Per ciascuna frase indica se è in linea con l'intervista a Brini riportata sotto, rispondendo sì o no e citando parola per parola il passo che lo stabilisce: (a) Brini si aspettava un ringraziamento da parte della società; (b) secondo Brini, dopo il suo esonero ad Ancona arrivarono otto giocatori nuovi; (c) Brini sostiene che la piazza di Taranto è brutta e difficile.

TESTO DI PARTENZA:
:::::

Si sente un allenatore scomodo?
«Evidentemente lo sono stato per parecchi, è fuori dubbio. Fino a oggi chi ha lavorato per il Taranto lo ha fatto poco per il Taranto e molto per interessi personali. Questa cosa io non la sopporto: nella vita che c'è stata data, c'è stata data educazione e moralità. Chi ha una famiglia sa che certi valori vengono prima di tutti».
Brini, perchè così duro?
«Non si è parlato di calcio parlando del mio esonero. E allora non ne parlo nemmeno io. Credo ci siano interessi anche politici dietro questa decisione. Lo dico perchè ho ulteriori conferme: sto parlando con voi, adesso, ma nessun altro mi ha chiesto se le motivazioni date erano reali. Evidentemente va bene così. E l'accusa che non rispondo al telefono è un'altra falsità che riconduce agli interessi di sopra. E' facile parlare senza chiedere a chi non era presenta la verità».
Il rapporto con Pieroni è rotto. O è possibile una ricucitura come successe dopo l'esonero ad Ancona?
«Allora lui riconobbe l'errore. Perchè dopo il mio esonero arrivarono otto giocatori nuovi. Riconobbe l'errore e per me non ci furono problemi. Ora non è più il Pieroni di allora: è il momento in cui le nostre strade si dividono. Quando c'è una mancanza dal punto di vista professionale si concede una volta, alla seconda non c'è più possibilità di continuare».
La società non ha scritto un rigo di ringraziamento nel comunicato. Che ne pensa?
«Non mi aspettavo i ringraziamenti. Perchè non ho mai elemosinato amicizie con taluni personaggi per ottenere benevolenza. Io i ringraziamenti li ho ricevuti dai tifosi. Ed è la cosa che più mi fa piacere, mi gratifica per tredici mesi di lavoro. Non parlo dei risultati, anche se nella passata stagione li abbiamo ottenuti, ma parlo per il lato umano, messo in discussione da altri. Ora, se me lo permettete, i ringraziamenti li faccio io...».
Prego.
«Un ringraziamento particolare va a Gaetano Petrelli: mi auguro che questo patrimonio che sta mettendo a disposizione non venga buttato via. Così come mi auguro che non venga rovinato il patrimonio calcistico di uomini che c'è nello spogliatoio. E ringrazio i preparatori, i massaggiatori, i magazzinieri, lo staff medico e gli amici di Tifo è Amicizia. Non so, invece, quali parole adoperare per ringraziare tutti questi stupendi tifosi. Dico semplicemente grazie per avermi fatto conoscere realmente una piazza che tutti mi definivano brutta e difficile. Da oggi in poi posso dire che tutto questo non è vero. E porterò sempre con me il ricordo di tutte quelle persone che mi hanno conosciuto e stimato».

:::::

ESTRATTO DEI DATI:
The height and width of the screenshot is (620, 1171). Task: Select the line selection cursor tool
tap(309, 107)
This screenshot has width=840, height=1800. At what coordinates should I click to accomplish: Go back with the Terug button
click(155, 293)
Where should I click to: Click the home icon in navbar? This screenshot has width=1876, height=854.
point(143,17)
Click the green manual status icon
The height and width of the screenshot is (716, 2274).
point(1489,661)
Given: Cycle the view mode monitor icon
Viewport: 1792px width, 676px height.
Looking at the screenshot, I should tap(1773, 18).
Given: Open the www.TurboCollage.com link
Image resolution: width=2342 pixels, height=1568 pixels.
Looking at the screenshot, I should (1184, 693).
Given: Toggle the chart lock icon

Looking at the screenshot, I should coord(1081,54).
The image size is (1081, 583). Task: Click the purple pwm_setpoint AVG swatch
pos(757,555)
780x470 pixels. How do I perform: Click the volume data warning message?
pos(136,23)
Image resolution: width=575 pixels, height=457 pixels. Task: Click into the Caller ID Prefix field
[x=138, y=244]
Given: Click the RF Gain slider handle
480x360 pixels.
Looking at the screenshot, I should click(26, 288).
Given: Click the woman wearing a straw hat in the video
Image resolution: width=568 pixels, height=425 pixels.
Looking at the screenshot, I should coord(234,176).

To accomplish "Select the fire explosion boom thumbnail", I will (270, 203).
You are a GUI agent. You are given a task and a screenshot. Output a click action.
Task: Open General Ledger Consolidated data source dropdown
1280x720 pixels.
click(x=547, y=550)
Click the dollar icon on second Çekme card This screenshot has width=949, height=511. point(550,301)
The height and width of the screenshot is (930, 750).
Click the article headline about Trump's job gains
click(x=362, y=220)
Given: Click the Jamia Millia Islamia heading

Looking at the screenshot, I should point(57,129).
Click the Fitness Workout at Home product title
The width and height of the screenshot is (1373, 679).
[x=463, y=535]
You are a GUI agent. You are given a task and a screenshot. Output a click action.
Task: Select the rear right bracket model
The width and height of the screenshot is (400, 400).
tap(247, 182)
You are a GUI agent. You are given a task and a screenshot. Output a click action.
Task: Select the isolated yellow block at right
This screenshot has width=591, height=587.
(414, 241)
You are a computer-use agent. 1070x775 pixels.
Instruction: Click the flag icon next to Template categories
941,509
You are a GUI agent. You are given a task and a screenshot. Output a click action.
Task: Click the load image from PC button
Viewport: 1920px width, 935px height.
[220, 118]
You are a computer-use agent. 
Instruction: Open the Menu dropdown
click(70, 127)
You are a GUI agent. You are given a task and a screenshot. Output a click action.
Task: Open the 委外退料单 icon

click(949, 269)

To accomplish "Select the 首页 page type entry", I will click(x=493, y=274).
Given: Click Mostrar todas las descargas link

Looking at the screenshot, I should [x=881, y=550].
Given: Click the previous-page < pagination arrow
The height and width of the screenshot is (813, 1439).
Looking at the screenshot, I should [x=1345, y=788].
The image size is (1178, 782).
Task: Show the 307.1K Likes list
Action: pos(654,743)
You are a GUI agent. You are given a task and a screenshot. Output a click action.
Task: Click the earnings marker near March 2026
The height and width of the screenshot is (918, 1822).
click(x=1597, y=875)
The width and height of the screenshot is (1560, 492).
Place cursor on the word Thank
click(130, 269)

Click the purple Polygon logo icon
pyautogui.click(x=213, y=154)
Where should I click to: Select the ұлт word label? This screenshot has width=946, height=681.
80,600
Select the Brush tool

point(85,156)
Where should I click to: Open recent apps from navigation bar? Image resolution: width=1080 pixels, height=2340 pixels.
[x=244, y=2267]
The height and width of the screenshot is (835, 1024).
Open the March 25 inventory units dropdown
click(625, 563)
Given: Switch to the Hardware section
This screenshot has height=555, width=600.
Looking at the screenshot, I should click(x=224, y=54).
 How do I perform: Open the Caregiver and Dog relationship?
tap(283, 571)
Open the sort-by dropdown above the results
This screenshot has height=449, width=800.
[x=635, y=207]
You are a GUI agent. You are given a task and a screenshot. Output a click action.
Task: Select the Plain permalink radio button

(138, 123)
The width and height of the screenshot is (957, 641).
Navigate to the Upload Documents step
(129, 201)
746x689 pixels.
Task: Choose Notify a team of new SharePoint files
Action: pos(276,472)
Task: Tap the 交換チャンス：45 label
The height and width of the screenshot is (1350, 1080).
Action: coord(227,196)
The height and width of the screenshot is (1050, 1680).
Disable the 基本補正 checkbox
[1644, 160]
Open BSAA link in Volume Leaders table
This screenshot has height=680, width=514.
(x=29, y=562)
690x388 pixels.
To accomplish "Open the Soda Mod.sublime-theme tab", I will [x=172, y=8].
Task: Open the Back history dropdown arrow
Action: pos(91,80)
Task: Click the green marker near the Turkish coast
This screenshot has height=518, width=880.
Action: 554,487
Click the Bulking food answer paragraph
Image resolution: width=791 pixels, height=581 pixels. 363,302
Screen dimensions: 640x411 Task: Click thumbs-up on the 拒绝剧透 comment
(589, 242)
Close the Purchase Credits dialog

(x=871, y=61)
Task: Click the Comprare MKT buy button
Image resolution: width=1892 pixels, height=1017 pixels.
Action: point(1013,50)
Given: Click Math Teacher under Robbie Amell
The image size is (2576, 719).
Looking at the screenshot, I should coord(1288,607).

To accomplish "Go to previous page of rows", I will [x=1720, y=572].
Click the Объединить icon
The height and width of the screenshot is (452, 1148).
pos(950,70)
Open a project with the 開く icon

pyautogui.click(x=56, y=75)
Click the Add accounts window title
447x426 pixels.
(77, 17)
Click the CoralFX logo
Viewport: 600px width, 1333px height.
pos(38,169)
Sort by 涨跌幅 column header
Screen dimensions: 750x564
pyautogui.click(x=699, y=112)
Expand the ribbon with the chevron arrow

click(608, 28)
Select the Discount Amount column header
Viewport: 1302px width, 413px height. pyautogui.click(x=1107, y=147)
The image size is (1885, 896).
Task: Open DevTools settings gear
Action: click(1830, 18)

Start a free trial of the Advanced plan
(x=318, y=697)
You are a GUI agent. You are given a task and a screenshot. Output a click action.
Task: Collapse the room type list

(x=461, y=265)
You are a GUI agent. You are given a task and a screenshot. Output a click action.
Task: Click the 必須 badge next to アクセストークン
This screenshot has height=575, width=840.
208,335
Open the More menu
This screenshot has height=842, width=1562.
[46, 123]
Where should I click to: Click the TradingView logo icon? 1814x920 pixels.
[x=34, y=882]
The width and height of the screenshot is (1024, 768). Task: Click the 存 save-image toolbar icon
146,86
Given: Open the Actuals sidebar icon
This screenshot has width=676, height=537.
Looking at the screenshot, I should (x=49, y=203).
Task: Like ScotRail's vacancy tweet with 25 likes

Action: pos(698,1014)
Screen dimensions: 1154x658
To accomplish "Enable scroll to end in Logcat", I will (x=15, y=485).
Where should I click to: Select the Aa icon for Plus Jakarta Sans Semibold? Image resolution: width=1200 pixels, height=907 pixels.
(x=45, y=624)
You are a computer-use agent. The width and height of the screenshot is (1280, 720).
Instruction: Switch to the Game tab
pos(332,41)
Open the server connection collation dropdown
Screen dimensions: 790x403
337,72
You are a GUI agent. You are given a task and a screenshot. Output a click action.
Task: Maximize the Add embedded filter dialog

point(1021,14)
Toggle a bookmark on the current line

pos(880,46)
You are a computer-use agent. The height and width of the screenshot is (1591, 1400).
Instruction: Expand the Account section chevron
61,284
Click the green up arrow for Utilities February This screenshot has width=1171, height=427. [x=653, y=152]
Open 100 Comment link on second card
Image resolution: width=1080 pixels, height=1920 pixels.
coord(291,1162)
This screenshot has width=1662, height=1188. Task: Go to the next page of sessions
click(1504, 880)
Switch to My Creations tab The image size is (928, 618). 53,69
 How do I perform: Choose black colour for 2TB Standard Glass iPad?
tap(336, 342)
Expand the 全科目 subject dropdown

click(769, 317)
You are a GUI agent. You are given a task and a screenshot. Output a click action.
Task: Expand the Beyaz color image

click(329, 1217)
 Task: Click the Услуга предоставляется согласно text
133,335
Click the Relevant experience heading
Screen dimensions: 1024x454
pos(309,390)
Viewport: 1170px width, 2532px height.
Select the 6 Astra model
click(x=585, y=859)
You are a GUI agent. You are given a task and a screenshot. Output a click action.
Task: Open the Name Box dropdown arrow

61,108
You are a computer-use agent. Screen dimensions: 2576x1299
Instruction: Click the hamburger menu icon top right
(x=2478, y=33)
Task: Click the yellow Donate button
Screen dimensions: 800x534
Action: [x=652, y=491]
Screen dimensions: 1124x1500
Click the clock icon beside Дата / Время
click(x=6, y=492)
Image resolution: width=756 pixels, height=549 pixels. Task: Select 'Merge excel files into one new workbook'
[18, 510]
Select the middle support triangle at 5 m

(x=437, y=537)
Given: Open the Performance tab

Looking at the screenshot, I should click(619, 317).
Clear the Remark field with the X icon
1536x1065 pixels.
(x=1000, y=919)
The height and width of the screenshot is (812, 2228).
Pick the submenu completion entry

:::::

RISPOSTA:
(a) No: «Non mi aspettavo i ringraziamenti.»
(b) Sì: «Perchè dopo il mio esonero arrivarono otto giocatori nuovi.»
(c) No: «Da oggi in poi posso dire che tutto questo non è vero.»